Keep it pithy and precise. Don’t write a 1,000-word long email, an editor won’t have the time to read it. Be polite but not too familiar. Tell them why you’re interested in writing for them and why you like the publication. Write a few sentences about yourself, your experience, your interests, and your specialisms – tell them your strengths. It may seem a simple thing to forget but make sure you say what part of the world you are based in. An editor may be really interested in having a writer based in Brazil, for instance, if that part of the art world is not being covered. Attach a piece of your writing.
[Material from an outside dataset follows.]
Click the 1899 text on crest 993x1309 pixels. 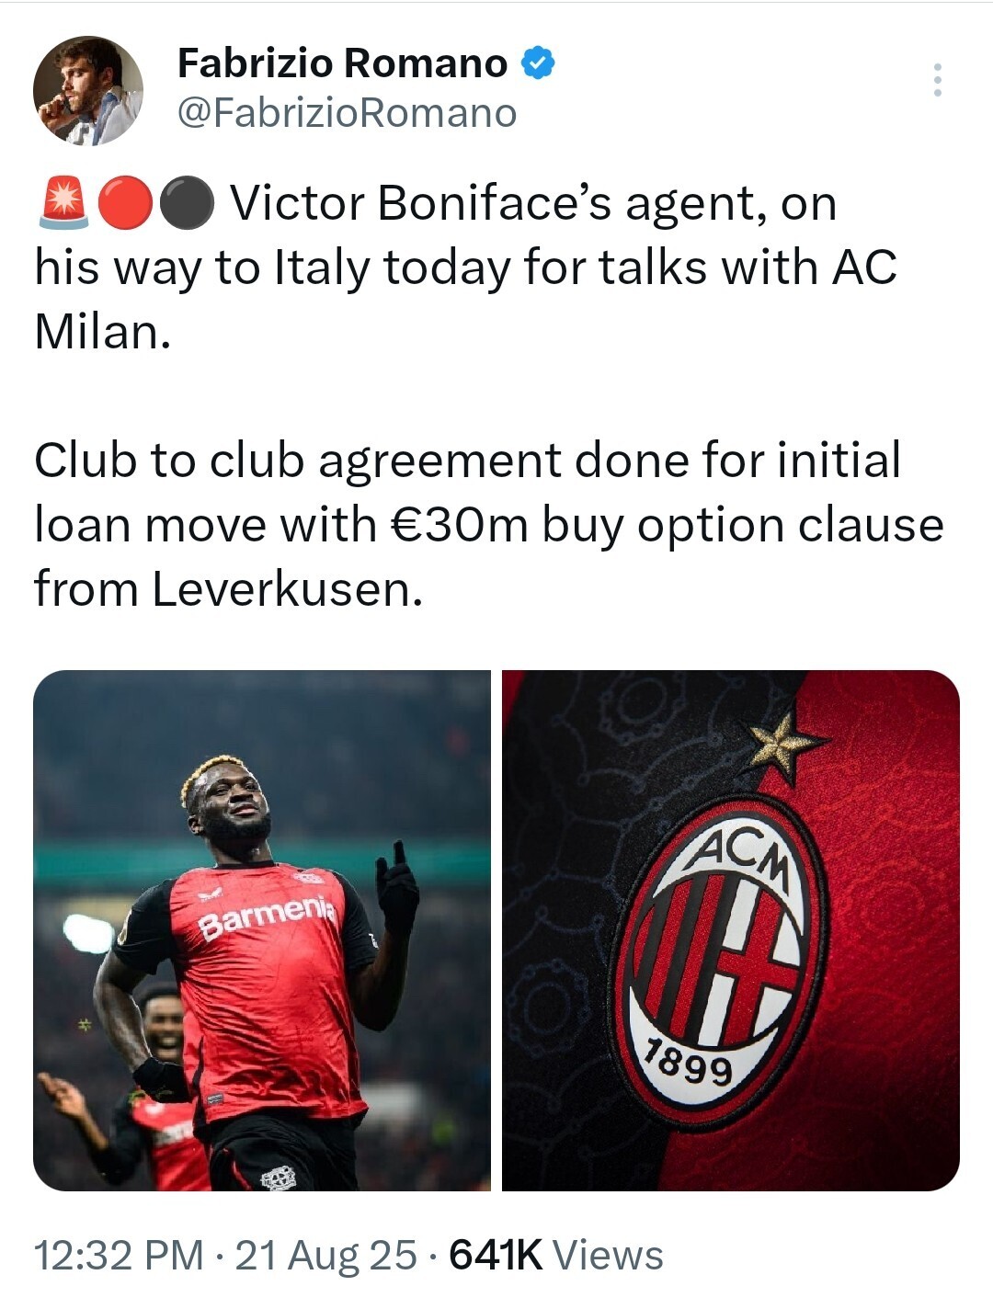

Most magazines don’t commission unsolicited articles so don’t send out cold pieces of writing to be published. When you’re pitching an idea to an editor look through the publications archives, find out what they haven’t covered, as much as what they are covering. Find out what is coming up over the next months that’s really interesting, a centenary of a show for example. The hook is the most important thing.
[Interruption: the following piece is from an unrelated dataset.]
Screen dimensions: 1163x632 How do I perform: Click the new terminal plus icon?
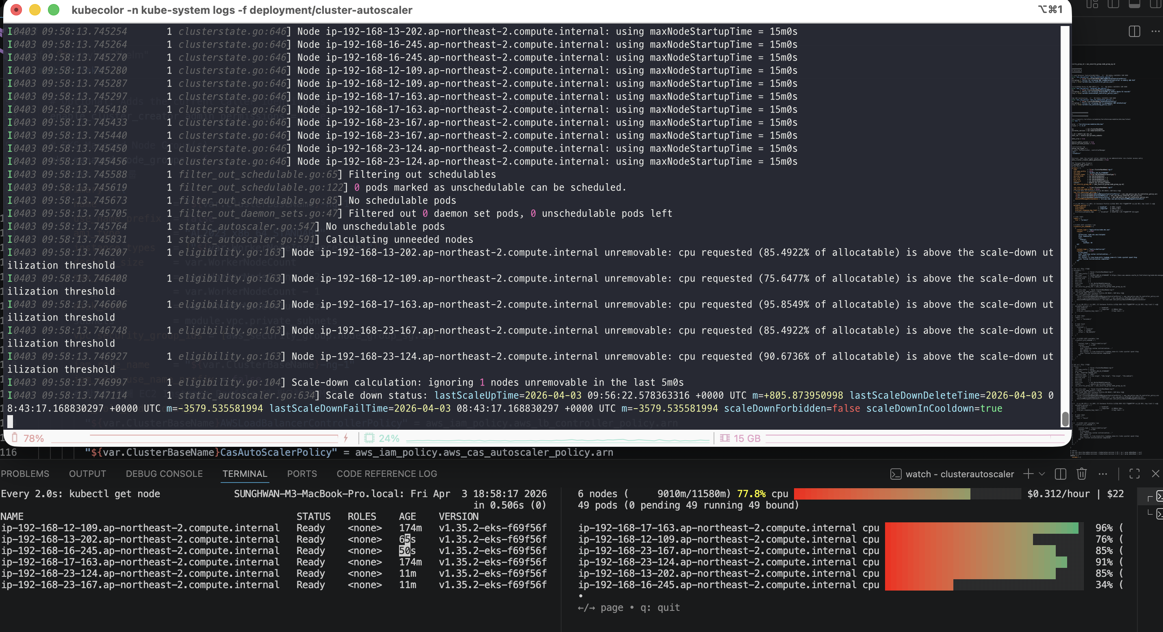pos(1028,474)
Make your own website. This is a great way to make it easy for an editor to access your writing quickly. Make sure it’s got a clean layout in terms of style and content.
Attention to detail
Always fact check, title and date the work, source interesting images and sort out licensing and copyright when possible.
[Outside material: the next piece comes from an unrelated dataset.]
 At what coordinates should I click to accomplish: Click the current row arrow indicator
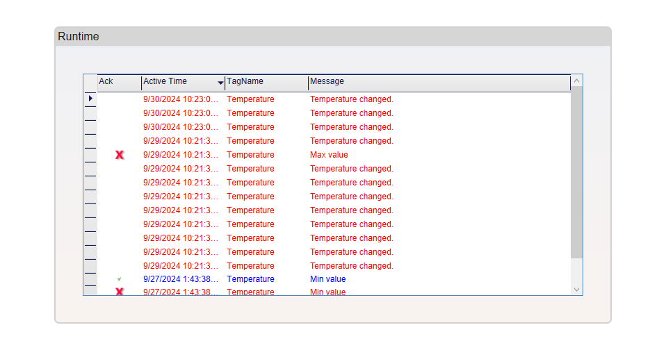[90, 99]
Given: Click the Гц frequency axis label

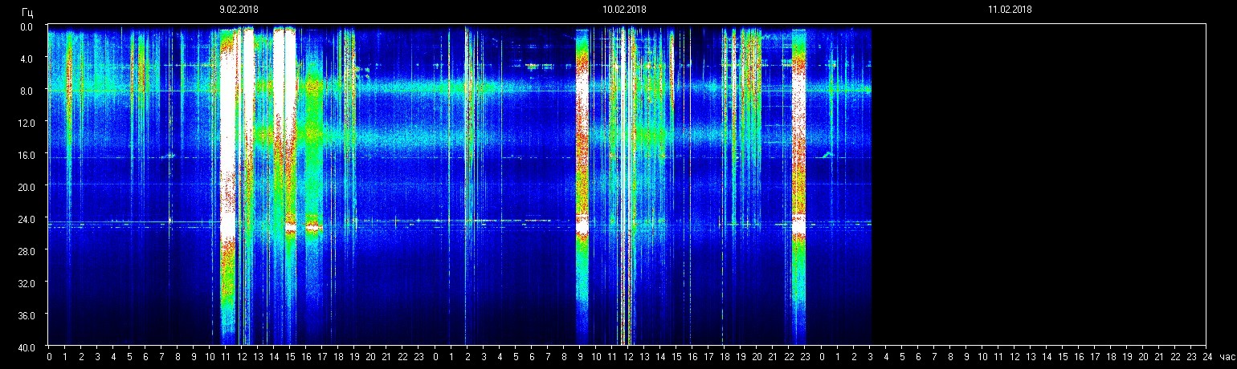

Know your audience and your publications
Who’s your audience? Is it a specialist audience or a general audience? Each publication will have its own voice. Get to know their tone, form and style. You should know the difference between publications. Find out who the editors, regular artists and contributing writers are for the publication. Choose one that reflects your own interests and writing style. With the evolution of the Internet, remember that your writing should communicate to a global audience.
Writing is a job
You should be paid and paid well for your writing. Your reputation is important so write good pieces about interesting artists and topics. Don’t just write worthless pieces for the sake of making money.
Getting down to basics
Describe the work you’re talking about, explain why you find it interesting and connect it to a broader context. Understand what has existed before and after an artwork. If you’re writing a press release or about an exhibition, give the reader specific information: how many artists are in the show? What type of art is being exhibited? Always put a brief description of what the piece is about below the title.
Ask the art questions:
Is it a reflection of its time?
Is it new and innovative?
What is it doing?
Why and what makes it compelling?
The Beginning & The End
You’re competing against every other writer in the publication, so your first and last sentence is really important. It is how you seduce the reader and entice them to read the whole piece. Does the first and last sentence of your piece leave you wanting more?
Kill your darlings
If it’s possible to cut it, cut it. Don’t keep that one great line because you love it. Detach yourself from your writing. Is it really adding anything to the piece? Does it work? Is the writing itself as interesting as the idea?
What’s your position?
Art isn’t static; it constantly reinvents itself. As Jennifer Higgie said, “No art is ever made in a vacuum… It’s about great art writers creating great discourse around the art being made.” There are globalised conversations going on in the art world now. Don’t shy away from discussions of gender, race, class and sexuality—these are things you should be commenting on.
It’s okay not to know
Not understanding a piece of art or feeling a sense of confusion can be a point of interest in writing about it. The failure to understand something can be a useful tool and made into a positive. Remember your writing doesn’t have to be conclusive or offer a definitive answer.
Warning: Rules are there to be broken. Forgive me for using a cliché.